Re: The Declaration of Independence   [Fred Schwarz]

Thanks for the reminder, Gregory.  As Jonah Goldberg has pointed out at The Corner, every year someone tries to make a case that the real pivotal event behind the Declaration occurred on July 2, not July 4, but there’s a reason we celebrate on the Fourth:  Celebrating Independence Day on the Second of July would be like celebrating your wedding anniversary on the day you got engaged.  (And to be fair to Joseph Ellis, he admits as much at the end of his article; I think this was simply a case of a Daily Beast headline writer trying too hard.)
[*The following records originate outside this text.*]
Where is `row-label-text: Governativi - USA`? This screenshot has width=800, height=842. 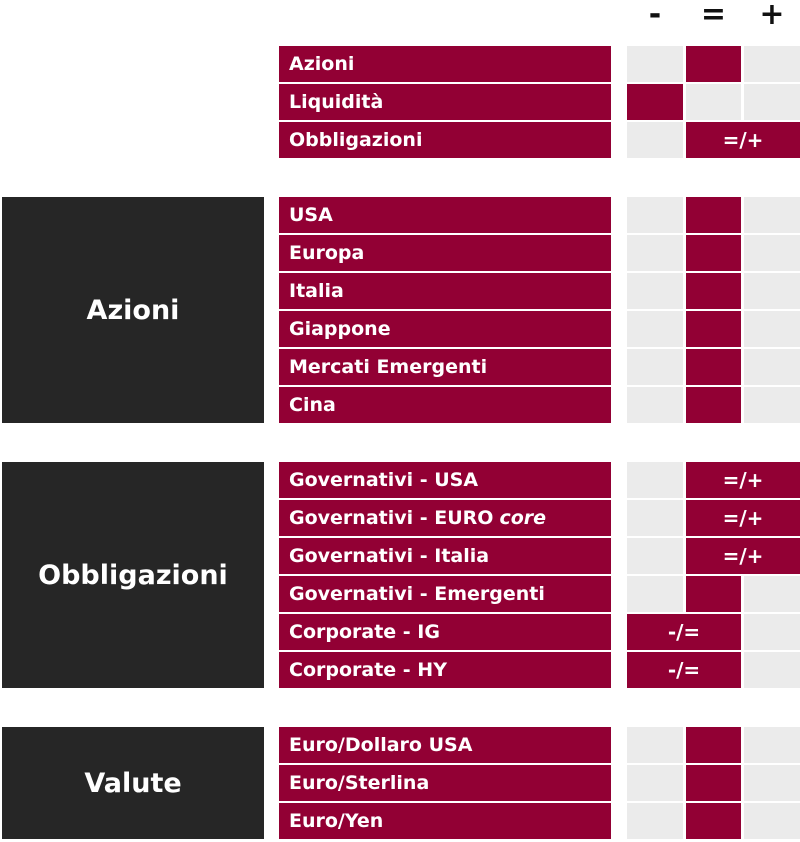
row-label-text: Governativi - USA is located at coordinates (384, 480).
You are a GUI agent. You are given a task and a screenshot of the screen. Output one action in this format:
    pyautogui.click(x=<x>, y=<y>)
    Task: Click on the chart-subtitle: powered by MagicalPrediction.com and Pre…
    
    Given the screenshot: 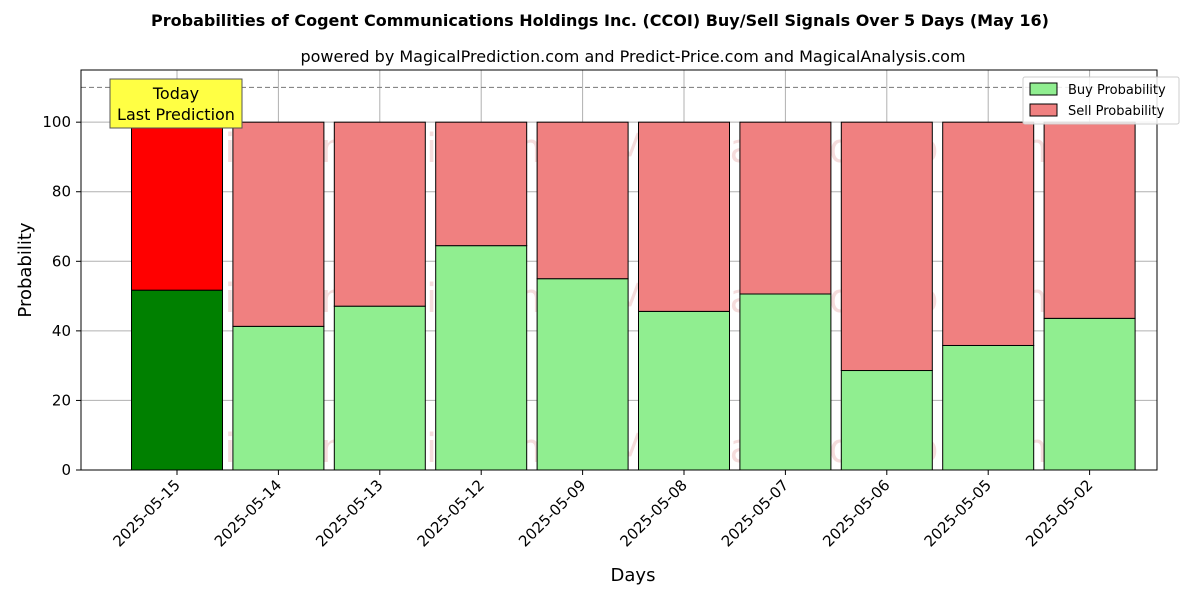 What is the action you would take?
    pyautogui.click(x=632, y=56)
Regarding the Declaration itself, nowadays people tend to focus on the second paragraph and gloss over the rest, but to me, the essence of the document lies elsewhere: In the opening, which admits the importance of explaining the reasons behind a revolution, instead of just storming the barricades; in the passage beginning “Prudence, indeed,” which points out the wisdom of a take-it-slow approach; and in the bill of particulars, which details the British government’s numerous offenses against the colonies, and the many attempts the colonists made to work things out (remember, the Declaration was adopted more than a year after Lexington and Concord and Bunker Hill).

You wouldn’t know it from the defiant tone of the Declaration’s most frequently quoted passages, but it really was adopted more in sorrow than in anger, and a similar hesitancy, and similar clarity about causes and reasons, would have well served most of the world’s other revolutions, successful and unsuccessful.